Im Gegensatz zu Miss-Wahlen in Deutschland, wo abgesehen von der äußeren Erscheinung der Teilnehmerinnen (angeblich) auch deren Charakter und Intelligenz zählt, war es bei einem globalen Schönheitswettbewerb der etwas anderen Art wesentlich leichter, die Gewinner zu ermitteln. Denn: Hier entschied allein der Hintern über den Sieg.

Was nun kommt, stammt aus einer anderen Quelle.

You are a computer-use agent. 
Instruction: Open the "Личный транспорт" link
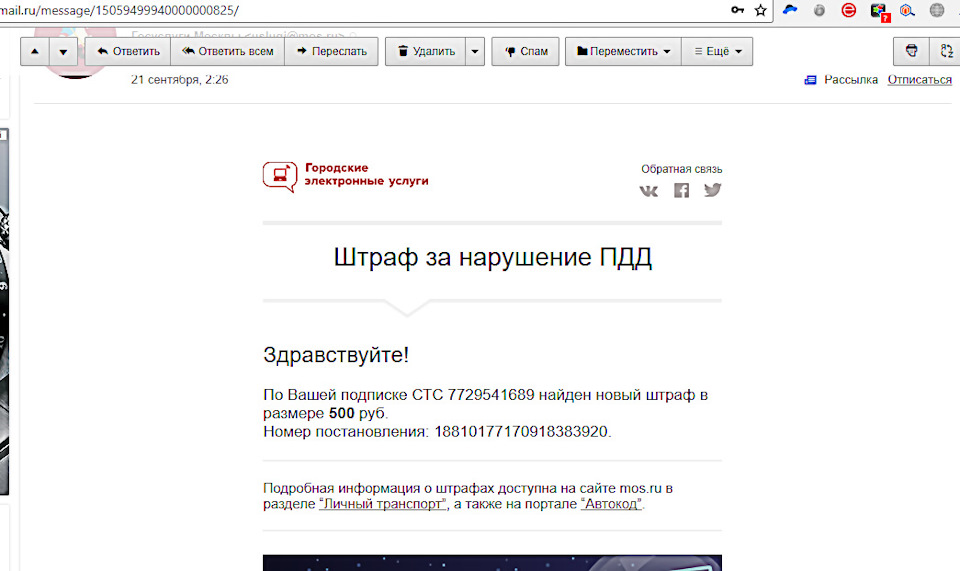382,505
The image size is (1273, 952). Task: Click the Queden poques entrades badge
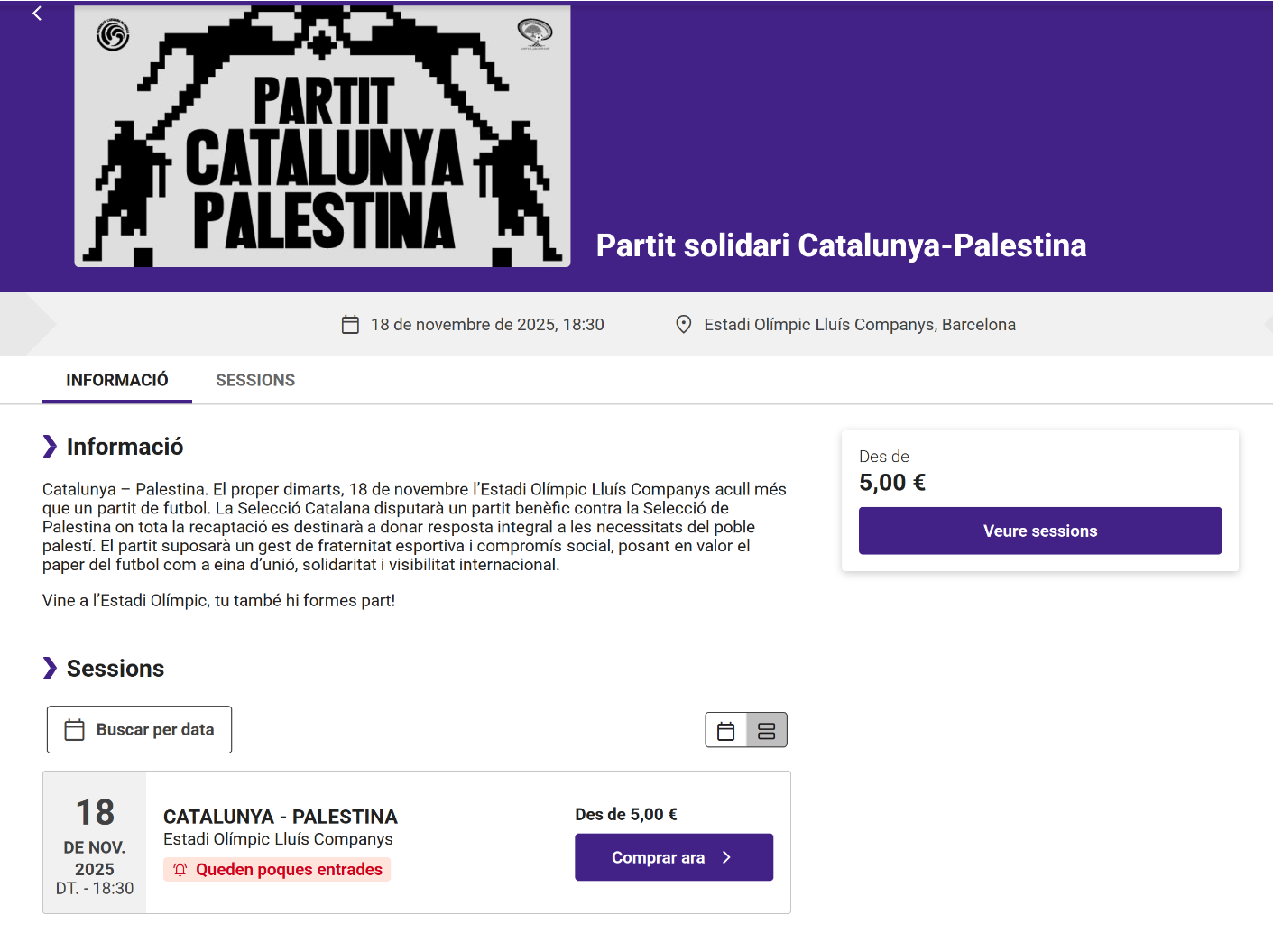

An dem Wettbewerb nahmen 11.200 Kandidaten aus 26 Ländern teil. Diese waren von den Veranstaltern aufgefordert, auf einer Webseite im Internet ein Foto von ihrem Allerwertesten zu hinterlegen. Bei der anschließenden Vorauswahl gingen 31,8 Millionen Stimmen aus der ganzen Welt ein. Die Finalistinnen und Finalisten wurden anschließend nach Paris eingeladen, wo sie sich und ihr Gesäß auf dem Laufsteg ins rechte Licht rücken konnten.
Bei den Frauen gewann Melanie Nunes Fronckowiak (Hinteransicht oben) aus Brasilien das Schaulaufen – bei den Männern ließ der Franzose Dsaiba Bombote die Konkurrenz hinter sich. Als Belohnung für ihren Sieg gewann Nunes 15.000 US-Dollar sowie einen Model-Vertrag des Unterwäsche-Herstellers und Sponsors des Events Sloggi.
Wir stellen uns die Frage: Warum soll nur ein schöner Rücken entzücken können?